The 90-year-old wooden structure is in a working class neighborhood near Hamtramck, an enclave inside Detroit home to people of many different ethnicities. Neighbors—black, white and Yemeni— rushed to the family’s aid.

According to the Detroit Fire Department, the fire that engulfed the house on the 13200 block of Buffalo street began in the front living room. Fire Captain Frank Maiorana said the two adults in the home, a 16-year-old baby sitter and a father with a third child, a six-month-old infant, ran out of the home. They later went back inside to look for the other two children, after they realized they were still inside.

“The fire was too intense,” said Captain Maiorana. “They could not find the children. They were found later by the firefighters in the back bedroom,” he explained.

Firefighters took the three children and the babysitter to the hospital. Four-year-old Sawal Algamaai died while in the hospital. Her brother, five-year-old Mahib Algamaai, is in critical condition. The babysitter, 16-year-old Iesha Zimdani, was treated and released along with six-month-old Eliam Alsharf.

 

Zaid Alsharf lived in the home with his six-month-old son. The children injured in the fire were relatives visiting for the night. Their mother was in school and their father was working. Both Zaid and Iesha were asleep when the fire erupted.

“I lost everything that I have,” stated Alsharf.

 

neighborsJamone Pollard, Olivet Pories, Edward Pollard, Jonvonte Porties

Several of the neighbors tried desperately to save the two children after they saw the fire and heard screams for help. The WSWS spoke to neighbors who described their desperate actions.

 

“We saw the flames and the young girl saying children were in the house,” stated Edward Pollard, 22. Pollard lives on the next block. He, along with friends and relatives of the family, tried to get into the front door but the flames were too intense.

Edres Alkuhleni, a relative who lives next door, said they worked together to try to get the children out of the house. Edres cut his eye with flying glass when he broke a window. Toney Smith, another neighbor, said they went to the back door and tried to kick it in.

 

SonyaSonya White

Sonya White, who also lives in the area, was distraught when she heard the four-year-old had died.

 

“I know those kids,” stated White. “My son is in the same class as Sawal. She was so quiet and polite, just a real sweet child. She was one of my son’s best friends. It doesn’t matter to us what the ethnic background is. We all feel this.”

“Last week they had their spring concert,” noted White, wondering how she would explain to her son the loss of his playmate.

“Once the window broke and [the fire] got oxygen, it really took off,” stated Captain Maiorana, who was at the scene of the fire. “These are old houses with a lot of wood,” he continued. “With the furniture in the living room, it had a lot of fuel.”

On the day of the fire, the nearest fire station one mile away had been “browned out”; it was closed in a policy of rotating station closures instituted by the city government as a part of its budget cuts.

Interim Fire Commissioner Fred Wheeler said the station that responded did so within the national standard of four minutes from the time of dispatch.

 

insideFire inspectors inside the burned house at 13209 Buffalo St.

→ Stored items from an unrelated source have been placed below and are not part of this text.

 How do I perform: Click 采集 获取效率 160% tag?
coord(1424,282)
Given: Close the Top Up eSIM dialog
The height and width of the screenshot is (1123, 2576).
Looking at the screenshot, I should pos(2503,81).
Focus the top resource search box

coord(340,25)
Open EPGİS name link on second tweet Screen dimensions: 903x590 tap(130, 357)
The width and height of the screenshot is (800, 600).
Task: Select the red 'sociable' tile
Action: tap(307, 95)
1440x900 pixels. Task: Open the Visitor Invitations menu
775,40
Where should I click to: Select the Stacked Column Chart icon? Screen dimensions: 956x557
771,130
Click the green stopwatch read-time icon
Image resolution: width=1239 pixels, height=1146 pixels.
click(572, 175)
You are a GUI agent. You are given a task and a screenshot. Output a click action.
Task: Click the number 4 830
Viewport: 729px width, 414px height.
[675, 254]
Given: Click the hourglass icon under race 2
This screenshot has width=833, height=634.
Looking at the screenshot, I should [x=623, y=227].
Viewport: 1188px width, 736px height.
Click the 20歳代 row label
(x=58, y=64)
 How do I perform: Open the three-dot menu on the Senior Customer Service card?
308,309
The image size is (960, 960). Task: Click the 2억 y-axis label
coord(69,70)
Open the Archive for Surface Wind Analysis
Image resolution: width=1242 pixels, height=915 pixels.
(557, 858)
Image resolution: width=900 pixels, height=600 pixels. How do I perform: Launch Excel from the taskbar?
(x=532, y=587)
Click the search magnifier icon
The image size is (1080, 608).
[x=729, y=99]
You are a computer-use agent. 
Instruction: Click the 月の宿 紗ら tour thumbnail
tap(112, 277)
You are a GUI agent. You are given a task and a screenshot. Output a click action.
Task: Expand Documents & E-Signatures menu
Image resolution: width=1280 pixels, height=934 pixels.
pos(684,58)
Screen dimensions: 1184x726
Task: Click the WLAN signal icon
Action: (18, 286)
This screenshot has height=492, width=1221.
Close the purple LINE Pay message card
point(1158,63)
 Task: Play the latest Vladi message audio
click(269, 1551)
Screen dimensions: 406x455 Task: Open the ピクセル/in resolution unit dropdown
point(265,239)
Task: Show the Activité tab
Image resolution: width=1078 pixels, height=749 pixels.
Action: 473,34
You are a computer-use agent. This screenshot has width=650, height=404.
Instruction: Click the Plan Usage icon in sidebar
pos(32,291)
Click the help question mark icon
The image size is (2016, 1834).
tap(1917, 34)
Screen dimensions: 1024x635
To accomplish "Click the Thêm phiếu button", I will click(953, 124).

By all accounts from the neighbors, the firefighters worked hard to save the children, even in the face of limited resources as the result of years of budget cuts.

 

The Detroit Fire Department has ruled the cause of the fire to be undetermined. Captain Maiorana said that so far they have ruled out arson or a utility shutoff. Both are common problems in Detroit, due to the growth of poverty and thousands of abandoned buildings throughout the city.

Maiorana said the house had a smoke detector but no batteries in the device. “That alone could have made a difference in saving the children,” he said.

The Detroit Fire Department said that this fire death is the third fatality involving a child so far this year. Ten adults have also perished in blazes since the start of 2011.